_Required action 1:_ In the blog entry on being deaf, at what age did the writer's parents decide to see whether a hearing aid would help?
_Required action 2:_ In the blog entry on being deaf, change "horrible" to "rough" in the passage that begins at the words "Friday, January 13, 2012" and stops after "hearing aid broke.".
_Required action 3:_ Write what comes next in the blog entry on being deaf, picking up after its last sentence.

Friday, January 13, 2012

first entry.

i've decided to try and revive this blog to talk about being deaf. i really have no one to talk to about it, and the internet is always here to listen.

today is friday the 13th. i've basically had a horrible week. my manager has been out because she had emergency surgery, the pseudo-manager treats me like a slave, one of our workers quit, and my right hearing aid broke.

normally, i can deal with all of these things. except for the broken hearing aid. my job does not offer any sort of benefit plan. i have insurance through my parents, but hearing aids are very expensive to fix. so i have to go with out. this happens once in a while, every few years, for a few months at a time. my right ear is essentially useless to me. i don't use it. it is background noise for me. not wearing my hearing aid gives me vertigo, and makes me sick. i tend to get sick more when i go without my hearing aid.

let's talk about the journey that i've been through with my earing. my audiologist believes i was very sick at some point as a child, and had some irreparable nerve damage. at the young age of 11, my parents decided to try and see if a hearing aid would benefit me.

i thank god for this day.

_Information provided:_
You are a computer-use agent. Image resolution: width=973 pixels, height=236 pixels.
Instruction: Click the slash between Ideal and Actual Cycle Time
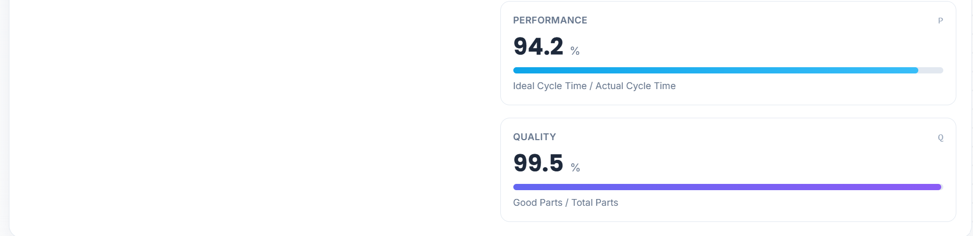[591, 86]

_Answer section 1:_ At age 11.

_Answer section 2:_
Friday, January 13, 2012

first entry.

i've decided to try and revive this blog to talk about being deaf. i really have no one to talk to about it, and the internet is always here to listen.

today is friday the 13th. i've basically had a rough week. my manager has been out because she had emergency surgery, the pseudo-manager treats me like a slave, one of our workers quit, and my right hearing aid broke.

_Answer section 3:_
at the audiologist's office, they took a hearing test, and then loaded the results into the computer, and were able to show me what it would be like to have a hearing aid. my mom said my eyes lit up. the first question i asked: "what is that whirring sound up there?". it was the ceiling fan. my mother could not believe i had never heard it before. i got to wear it for a few minutes. i didn't want to take it off. my audiologist ordered my aid, and i've been aided since i was. there was an adjustment period...but i was doing better in school. my friendships flourish. music sounded better. i almost wore in the shower once, and have never, never made that mistake again.

about 5 months later, i went into middle school. middle school was horrific. i had to get up earlier. i hated everyone i went to school with, except for my friends. my classes were awful. and my hearing plummeted. i lost nearly 50% of my hearing in the first three weeks of school. imagine that. stress directly resulting in totally, and completely screwing me over. at first, my AUDs thought it was just hearing aid malfuction. i had to have an MRI. i had more testing. i took steroids and gained 20 lbs. i got laryngitis so i couldn't hear OR talk.

all the while, i was a competitive gymnast. i will always blame my hearing loss on losing interest in gymnastics. gaining 20lbs at 12 years old... i had to buy new clothes. my mother let me sleep late a lot of days. i will also always firmly believe that this is what caused my anxiety and depression. after a while, my hearing stabilized, and has been about the same ever since. every other test, it either goes up a small amount, or goes down a small amount. i have allergies, so i can blame that as well.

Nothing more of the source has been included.